Kilby: Turning Potential into Realities: The Invention of the Integrated Circuit

Today, computers have their basis on electronic circuits. However, far before computers and electronic circuits were invented, vacuum tubes were used as basics for electronics. People were able to use vacuum tubes in more advanced machines like computer, but constraints of vacuum tubes limited their further usage. Therefore, miniaturization of the electronics system, as an alternative of vacuum tubes, was led by military and space agencies.

The concept of a monolithic piece contributed to how the circuit was developed. Jack Kilby (whose Nobel Lecture was the reading this post is based on) saw that semiconductor materials could be used to make transistors and diodes, ultimately leading to a circuit built from a single material. He used germanium (and later silicon) to build first a chip out of discrete components, then one that was completely one piece.

The integrated circuit was far from an instant success. Many in the computing community expressed concerns and critiques. Some believed no single material would effectively support the integrated circuit. Others thought it would simply never be profitable. Aside from these practical concerns, there were concerns about the human implications, a reminder that computers are fundamentally a human output. The integrated circuit could put circuit developers out of work. As the technology developed, however, it became apparent that it created more, if different, employment for such workers.

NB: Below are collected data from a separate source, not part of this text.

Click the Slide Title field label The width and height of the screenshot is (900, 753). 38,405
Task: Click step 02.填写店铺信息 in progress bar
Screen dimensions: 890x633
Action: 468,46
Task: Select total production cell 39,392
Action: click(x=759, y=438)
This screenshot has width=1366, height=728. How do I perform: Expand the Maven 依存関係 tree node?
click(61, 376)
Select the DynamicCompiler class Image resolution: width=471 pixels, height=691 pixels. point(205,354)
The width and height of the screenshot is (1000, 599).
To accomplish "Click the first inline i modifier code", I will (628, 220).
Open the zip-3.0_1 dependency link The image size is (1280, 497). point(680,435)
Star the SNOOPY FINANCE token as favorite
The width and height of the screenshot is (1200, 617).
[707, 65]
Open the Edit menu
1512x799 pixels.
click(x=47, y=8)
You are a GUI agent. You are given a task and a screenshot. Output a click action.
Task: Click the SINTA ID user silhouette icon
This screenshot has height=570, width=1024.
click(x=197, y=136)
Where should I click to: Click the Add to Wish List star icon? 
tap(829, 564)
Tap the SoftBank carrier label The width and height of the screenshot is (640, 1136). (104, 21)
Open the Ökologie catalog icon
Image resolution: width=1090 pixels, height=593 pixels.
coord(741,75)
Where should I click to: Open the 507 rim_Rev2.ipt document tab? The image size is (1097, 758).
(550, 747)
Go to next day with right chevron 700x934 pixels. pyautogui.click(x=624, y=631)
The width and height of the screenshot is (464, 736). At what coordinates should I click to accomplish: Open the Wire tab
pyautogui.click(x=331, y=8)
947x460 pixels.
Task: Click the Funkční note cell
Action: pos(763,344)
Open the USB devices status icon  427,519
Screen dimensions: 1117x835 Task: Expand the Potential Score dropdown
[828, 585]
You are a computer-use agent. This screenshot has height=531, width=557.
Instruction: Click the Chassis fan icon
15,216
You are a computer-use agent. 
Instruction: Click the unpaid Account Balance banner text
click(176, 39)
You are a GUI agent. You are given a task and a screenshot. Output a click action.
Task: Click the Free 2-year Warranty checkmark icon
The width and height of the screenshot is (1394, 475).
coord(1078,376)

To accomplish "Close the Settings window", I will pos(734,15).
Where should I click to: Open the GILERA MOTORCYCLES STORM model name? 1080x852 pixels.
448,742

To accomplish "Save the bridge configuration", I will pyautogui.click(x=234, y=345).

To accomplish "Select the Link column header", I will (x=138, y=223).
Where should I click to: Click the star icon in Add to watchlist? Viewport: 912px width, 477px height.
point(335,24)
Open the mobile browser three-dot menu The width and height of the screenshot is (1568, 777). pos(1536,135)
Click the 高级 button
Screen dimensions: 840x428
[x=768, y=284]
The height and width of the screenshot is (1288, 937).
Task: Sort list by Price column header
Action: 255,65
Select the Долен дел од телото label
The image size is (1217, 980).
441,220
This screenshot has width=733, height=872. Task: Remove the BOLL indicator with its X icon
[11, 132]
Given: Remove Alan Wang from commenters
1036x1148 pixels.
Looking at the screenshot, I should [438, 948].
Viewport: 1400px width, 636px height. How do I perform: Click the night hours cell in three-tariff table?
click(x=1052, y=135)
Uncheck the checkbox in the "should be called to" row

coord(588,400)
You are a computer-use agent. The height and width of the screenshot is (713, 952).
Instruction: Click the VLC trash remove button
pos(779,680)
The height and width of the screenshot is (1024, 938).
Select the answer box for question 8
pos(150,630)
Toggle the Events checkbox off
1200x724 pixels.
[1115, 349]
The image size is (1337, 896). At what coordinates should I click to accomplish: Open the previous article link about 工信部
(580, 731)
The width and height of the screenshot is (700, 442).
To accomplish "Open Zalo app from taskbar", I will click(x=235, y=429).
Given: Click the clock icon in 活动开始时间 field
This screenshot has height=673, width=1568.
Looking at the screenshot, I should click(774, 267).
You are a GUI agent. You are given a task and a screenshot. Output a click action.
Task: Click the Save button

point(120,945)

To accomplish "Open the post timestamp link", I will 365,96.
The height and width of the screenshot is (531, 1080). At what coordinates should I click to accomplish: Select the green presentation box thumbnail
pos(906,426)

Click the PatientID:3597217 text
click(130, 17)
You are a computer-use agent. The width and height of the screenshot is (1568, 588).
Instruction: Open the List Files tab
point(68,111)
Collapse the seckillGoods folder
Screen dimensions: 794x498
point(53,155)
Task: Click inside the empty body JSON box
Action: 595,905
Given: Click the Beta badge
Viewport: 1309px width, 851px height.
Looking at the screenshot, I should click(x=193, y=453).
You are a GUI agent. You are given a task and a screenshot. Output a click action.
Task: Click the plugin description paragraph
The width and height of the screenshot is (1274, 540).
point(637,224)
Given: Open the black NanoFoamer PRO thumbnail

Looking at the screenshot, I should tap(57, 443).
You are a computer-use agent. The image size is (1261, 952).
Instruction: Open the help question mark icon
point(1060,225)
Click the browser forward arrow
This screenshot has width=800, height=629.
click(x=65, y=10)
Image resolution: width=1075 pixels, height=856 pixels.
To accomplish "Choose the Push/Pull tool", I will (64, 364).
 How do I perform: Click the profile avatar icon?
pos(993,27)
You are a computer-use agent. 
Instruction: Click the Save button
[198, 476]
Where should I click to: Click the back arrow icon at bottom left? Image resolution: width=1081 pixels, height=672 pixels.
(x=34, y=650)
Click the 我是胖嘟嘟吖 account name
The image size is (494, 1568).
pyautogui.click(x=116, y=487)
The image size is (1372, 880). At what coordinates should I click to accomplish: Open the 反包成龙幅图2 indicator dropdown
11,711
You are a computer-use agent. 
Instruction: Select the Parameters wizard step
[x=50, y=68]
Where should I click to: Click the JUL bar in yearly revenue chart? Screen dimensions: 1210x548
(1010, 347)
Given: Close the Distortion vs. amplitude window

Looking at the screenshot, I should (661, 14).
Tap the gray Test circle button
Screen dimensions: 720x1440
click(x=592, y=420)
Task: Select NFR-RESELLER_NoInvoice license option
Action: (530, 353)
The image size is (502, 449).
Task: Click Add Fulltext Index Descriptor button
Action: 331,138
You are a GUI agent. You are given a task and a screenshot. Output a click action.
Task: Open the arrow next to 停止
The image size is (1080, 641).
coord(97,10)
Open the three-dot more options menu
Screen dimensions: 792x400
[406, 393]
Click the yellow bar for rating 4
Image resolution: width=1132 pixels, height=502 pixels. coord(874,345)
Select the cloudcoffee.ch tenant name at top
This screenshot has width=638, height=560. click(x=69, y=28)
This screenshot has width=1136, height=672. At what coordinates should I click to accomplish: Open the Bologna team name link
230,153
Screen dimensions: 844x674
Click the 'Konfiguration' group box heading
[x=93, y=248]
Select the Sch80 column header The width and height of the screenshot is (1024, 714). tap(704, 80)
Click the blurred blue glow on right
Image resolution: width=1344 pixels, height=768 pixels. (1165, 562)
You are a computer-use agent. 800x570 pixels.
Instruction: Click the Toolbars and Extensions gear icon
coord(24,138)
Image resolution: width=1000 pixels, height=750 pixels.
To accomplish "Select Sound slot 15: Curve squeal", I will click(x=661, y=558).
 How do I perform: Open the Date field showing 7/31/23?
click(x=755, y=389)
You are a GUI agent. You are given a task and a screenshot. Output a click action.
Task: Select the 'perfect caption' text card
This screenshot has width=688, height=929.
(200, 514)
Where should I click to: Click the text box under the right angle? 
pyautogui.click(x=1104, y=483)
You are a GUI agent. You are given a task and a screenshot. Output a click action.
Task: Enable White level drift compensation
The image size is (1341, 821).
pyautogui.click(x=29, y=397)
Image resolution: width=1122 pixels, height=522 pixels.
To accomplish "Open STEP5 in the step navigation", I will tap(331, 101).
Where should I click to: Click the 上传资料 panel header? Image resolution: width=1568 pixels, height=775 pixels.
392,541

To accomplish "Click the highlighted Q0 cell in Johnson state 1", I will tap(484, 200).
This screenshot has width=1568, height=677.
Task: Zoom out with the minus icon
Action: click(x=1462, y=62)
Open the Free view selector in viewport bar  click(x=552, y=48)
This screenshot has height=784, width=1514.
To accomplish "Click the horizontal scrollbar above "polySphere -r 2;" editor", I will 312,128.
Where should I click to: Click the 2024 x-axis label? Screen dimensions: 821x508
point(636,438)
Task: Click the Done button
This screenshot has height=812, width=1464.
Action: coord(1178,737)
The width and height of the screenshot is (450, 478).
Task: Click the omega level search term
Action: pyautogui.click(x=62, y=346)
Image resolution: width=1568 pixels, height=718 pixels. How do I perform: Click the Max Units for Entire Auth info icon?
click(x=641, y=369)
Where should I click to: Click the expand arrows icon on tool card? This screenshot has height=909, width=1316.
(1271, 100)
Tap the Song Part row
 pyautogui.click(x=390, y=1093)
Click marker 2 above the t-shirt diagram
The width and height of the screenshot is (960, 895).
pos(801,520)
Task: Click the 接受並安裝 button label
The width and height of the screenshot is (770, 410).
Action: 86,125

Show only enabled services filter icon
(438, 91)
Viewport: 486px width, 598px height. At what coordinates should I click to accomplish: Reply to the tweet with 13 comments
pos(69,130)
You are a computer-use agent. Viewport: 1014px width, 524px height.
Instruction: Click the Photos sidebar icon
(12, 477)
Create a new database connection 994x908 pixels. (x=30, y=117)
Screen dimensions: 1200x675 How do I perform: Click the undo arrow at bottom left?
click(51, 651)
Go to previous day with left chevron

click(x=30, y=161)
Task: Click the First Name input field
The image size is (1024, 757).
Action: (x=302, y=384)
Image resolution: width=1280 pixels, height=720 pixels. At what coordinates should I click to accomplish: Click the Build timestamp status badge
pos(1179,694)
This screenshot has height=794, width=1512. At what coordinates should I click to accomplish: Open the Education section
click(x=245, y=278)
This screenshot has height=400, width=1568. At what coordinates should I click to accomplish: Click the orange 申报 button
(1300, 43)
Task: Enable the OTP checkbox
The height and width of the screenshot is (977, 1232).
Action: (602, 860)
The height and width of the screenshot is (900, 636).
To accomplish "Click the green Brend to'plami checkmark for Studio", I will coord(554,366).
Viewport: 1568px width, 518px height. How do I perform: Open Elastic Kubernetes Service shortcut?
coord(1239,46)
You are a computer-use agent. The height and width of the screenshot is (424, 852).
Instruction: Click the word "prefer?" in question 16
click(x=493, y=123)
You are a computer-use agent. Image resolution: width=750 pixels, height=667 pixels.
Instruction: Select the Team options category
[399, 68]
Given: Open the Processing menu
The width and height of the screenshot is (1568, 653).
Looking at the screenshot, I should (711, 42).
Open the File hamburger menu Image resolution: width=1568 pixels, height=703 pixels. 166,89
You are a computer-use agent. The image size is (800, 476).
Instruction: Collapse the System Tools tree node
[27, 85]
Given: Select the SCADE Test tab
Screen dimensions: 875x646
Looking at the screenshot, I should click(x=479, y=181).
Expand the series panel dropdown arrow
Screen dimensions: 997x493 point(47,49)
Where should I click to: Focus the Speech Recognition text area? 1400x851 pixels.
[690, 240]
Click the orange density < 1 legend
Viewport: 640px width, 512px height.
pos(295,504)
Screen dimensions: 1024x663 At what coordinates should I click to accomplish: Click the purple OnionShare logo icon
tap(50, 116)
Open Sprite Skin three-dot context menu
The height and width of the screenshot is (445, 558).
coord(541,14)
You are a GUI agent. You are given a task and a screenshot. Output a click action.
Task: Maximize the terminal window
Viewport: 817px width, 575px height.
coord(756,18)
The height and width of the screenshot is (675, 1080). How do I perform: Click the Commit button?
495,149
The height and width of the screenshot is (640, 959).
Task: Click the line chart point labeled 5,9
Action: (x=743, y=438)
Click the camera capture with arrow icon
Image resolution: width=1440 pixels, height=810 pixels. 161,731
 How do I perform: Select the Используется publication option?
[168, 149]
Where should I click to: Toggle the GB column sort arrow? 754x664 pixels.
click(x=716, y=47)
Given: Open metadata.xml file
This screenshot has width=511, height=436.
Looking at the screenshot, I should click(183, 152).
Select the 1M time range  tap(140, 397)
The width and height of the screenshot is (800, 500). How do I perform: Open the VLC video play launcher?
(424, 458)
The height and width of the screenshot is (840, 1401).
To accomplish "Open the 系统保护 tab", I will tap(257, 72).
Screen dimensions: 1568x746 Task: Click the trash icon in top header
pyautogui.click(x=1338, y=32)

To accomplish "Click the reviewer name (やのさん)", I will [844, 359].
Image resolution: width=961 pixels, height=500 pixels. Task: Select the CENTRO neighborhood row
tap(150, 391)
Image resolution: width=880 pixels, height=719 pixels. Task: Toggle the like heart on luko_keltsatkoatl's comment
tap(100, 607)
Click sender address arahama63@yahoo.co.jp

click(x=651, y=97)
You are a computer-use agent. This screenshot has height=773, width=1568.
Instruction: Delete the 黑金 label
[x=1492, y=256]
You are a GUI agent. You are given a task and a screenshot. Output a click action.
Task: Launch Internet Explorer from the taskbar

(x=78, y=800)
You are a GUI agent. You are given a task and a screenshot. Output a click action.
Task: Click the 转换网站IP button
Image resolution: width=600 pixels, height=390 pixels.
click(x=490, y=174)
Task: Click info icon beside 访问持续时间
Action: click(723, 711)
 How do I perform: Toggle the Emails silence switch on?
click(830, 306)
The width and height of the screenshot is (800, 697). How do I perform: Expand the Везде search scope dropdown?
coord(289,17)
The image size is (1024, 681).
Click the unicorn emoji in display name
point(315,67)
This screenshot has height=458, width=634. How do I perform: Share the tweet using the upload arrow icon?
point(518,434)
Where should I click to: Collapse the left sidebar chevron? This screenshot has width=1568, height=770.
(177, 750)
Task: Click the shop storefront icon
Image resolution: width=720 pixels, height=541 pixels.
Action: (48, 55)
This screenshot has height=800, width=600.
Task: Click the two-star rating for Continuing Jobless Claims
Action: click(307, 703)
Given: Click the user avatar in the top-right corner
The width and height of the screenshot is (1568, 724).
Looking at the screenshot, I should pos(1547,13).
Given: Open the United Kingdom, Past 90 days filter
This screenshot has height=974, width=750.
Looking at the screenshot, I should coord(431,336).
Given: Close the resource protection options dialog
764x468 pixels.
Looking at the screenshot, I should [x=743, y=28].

Despite early doubts about the practicality and use of the integrated circuit, endorsements by the military for the Apollo moon missions and Minutemen missile program proved a huge push. Soon, the technology made its way into civilian goods, with Texas Instruments producing the first handheld mechanical calculator. Today, the production of and the actual performance of integrated circuits improves drastically with each year. With this, the technology may soon be reaching its natural limit, in which case new innovation might be necessary.

Each paragraph was written by (in order) Sean, Gabriel, Georgia, and Charles. Compiled and edited by Georgia.

The humanness of computing (discussion reflection 1)

In our discussion on Monday, we talked about the humanness of computing. The first computers were humans who were able to perform complex calculations. Once we developed machines called computers, they remained an output of human developments, closely tailored to the needs of individual industries like business and the science. We often view technological developments as something that will drastically alter our way of life, revolutions that will change how we relate to each other and the world in an instant. Instead of remembering that humans developed them, we view technologies as independently imposing themselves upon society. As Mahoney puts it, “there is society strolling along, minding its own business, and, wham!, it gets impacted and is left reeling by a revolutionary technology, which changes everything overnight or in some similarly short time” (121). He proposes that history is actually much slower than instantaneous breakthroughs and dramatic effects. This is true; everything cannot change in an instant. However, the slowly building computing developments do still have drastic impacts on the way we live. The world may not have changed much the day the first iPhone was released, but my life is significantly different than it would have been 10 years ago due to my owning one. How does the speed of adoption of new technologies impact how they change our lives? Does the slow build of increasingly advanced technology mean that it becomes gradually irreversibly built into our lives rather than becoming a fad, briefly impacting our lives before fading away? Regardless of the pace at which we adopt new technologies, they will always be the result of human innovation.